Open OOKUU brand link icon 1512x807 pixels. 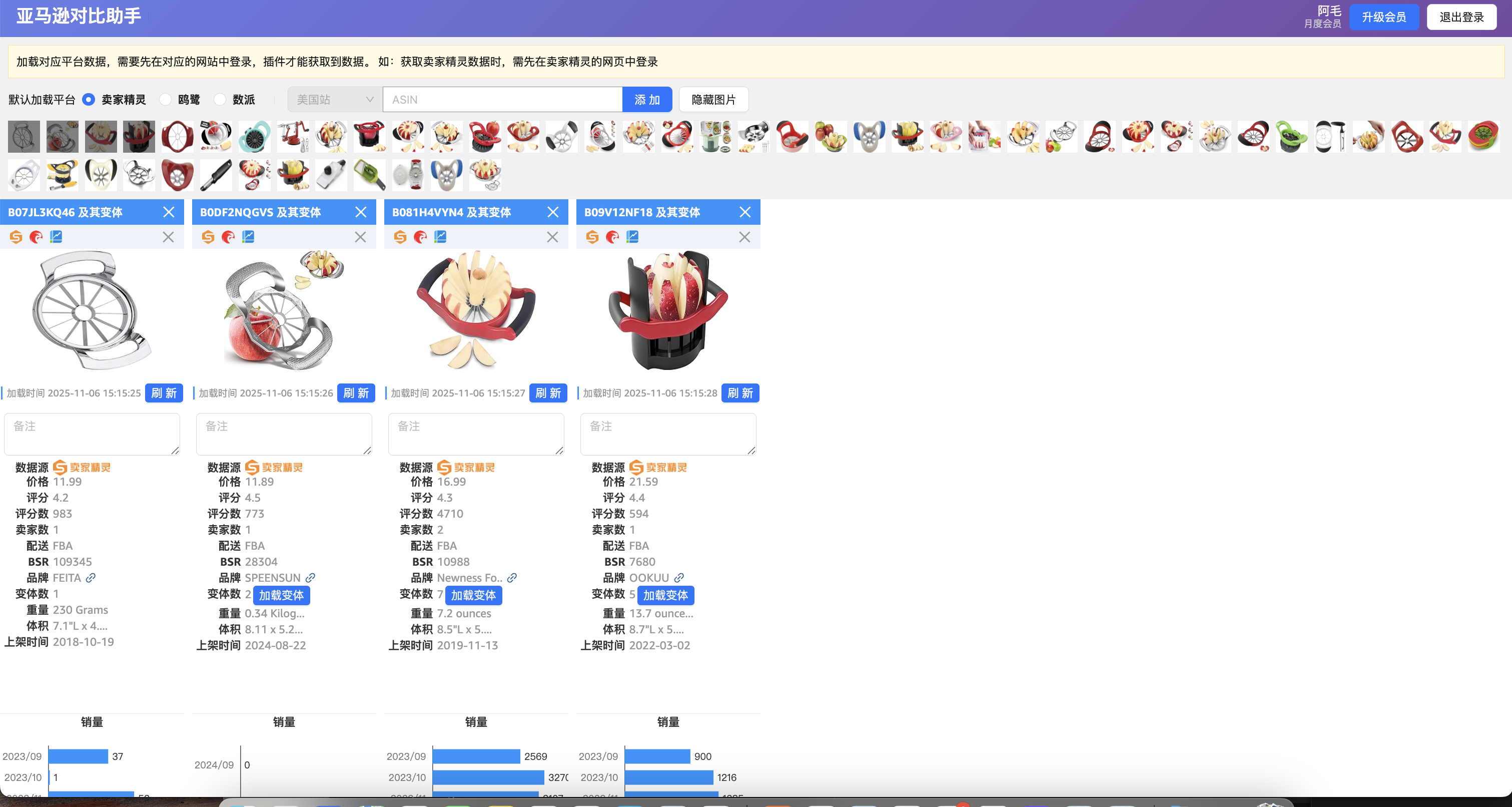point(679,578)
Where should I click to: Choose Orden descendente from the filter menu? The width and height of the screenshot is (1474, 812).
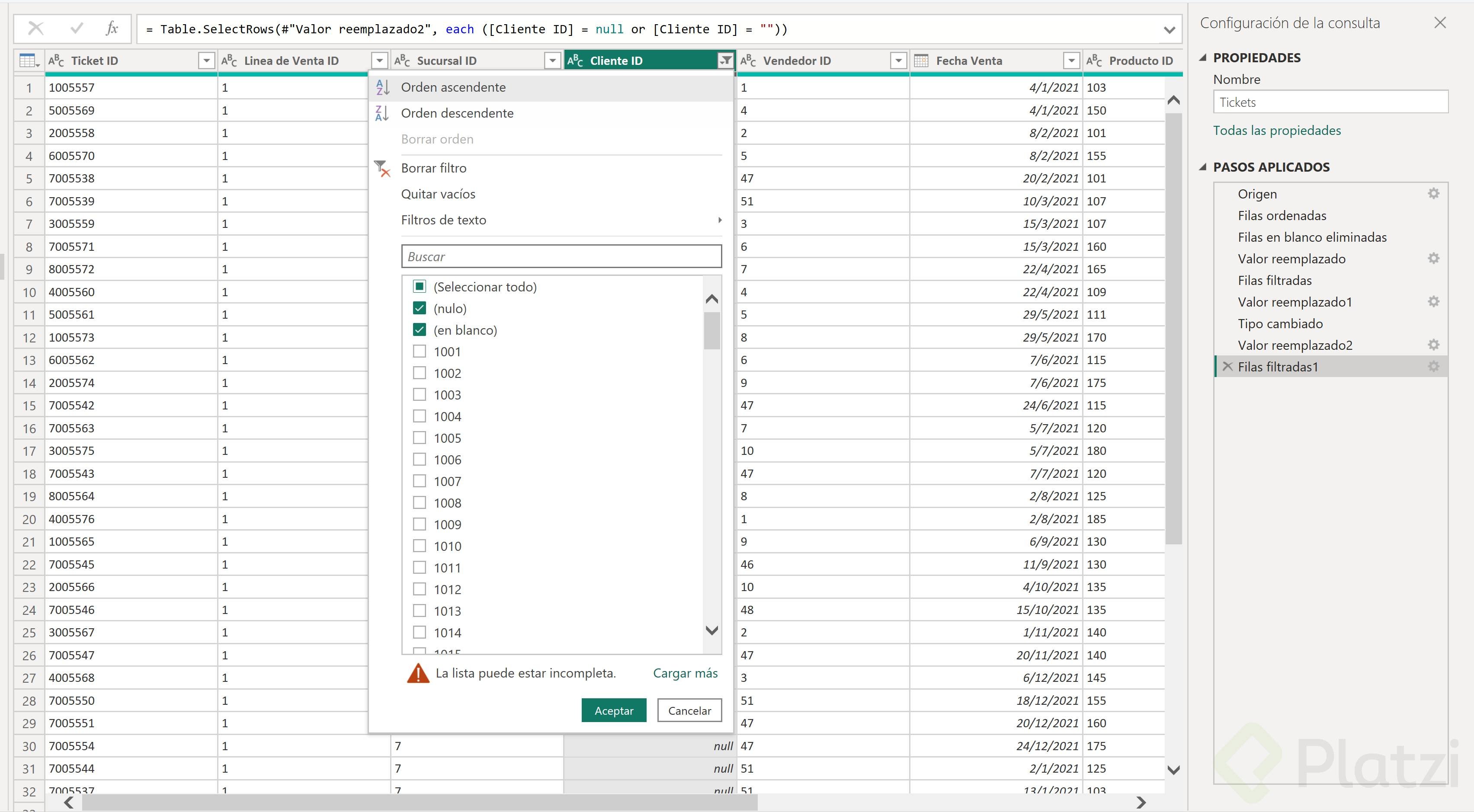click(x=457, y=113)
════════
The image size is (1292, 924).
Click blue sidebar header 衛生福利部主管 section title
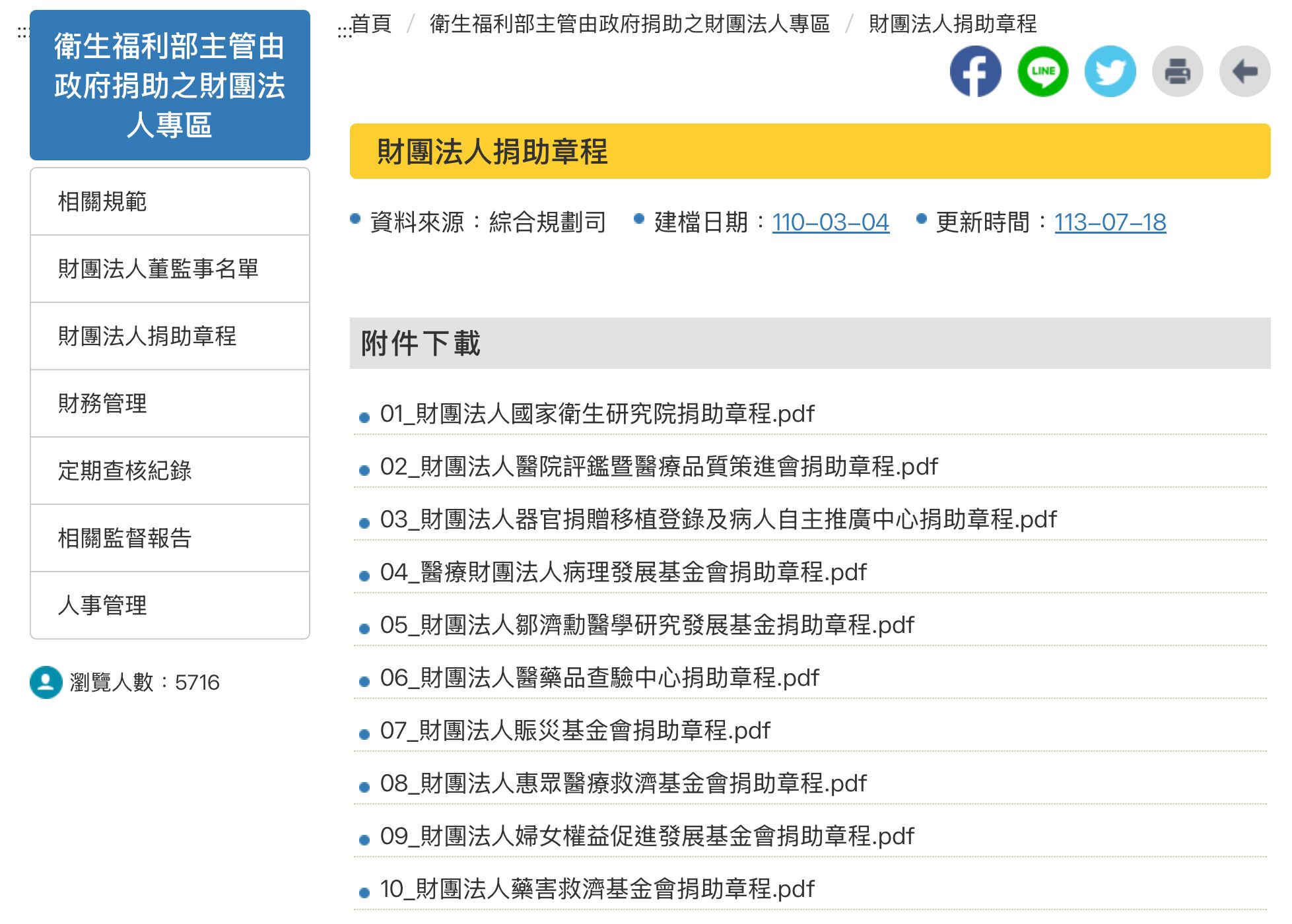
════════
From the records above, give again exactly the lines running from the line with "The image size is (1292, 924)." to the line with "Click blue sidebar", inclusive.

EXERCISE SOLUTION -
The image size is (1292, 924).
Click blue sidebar header 衛生福利部主管 section title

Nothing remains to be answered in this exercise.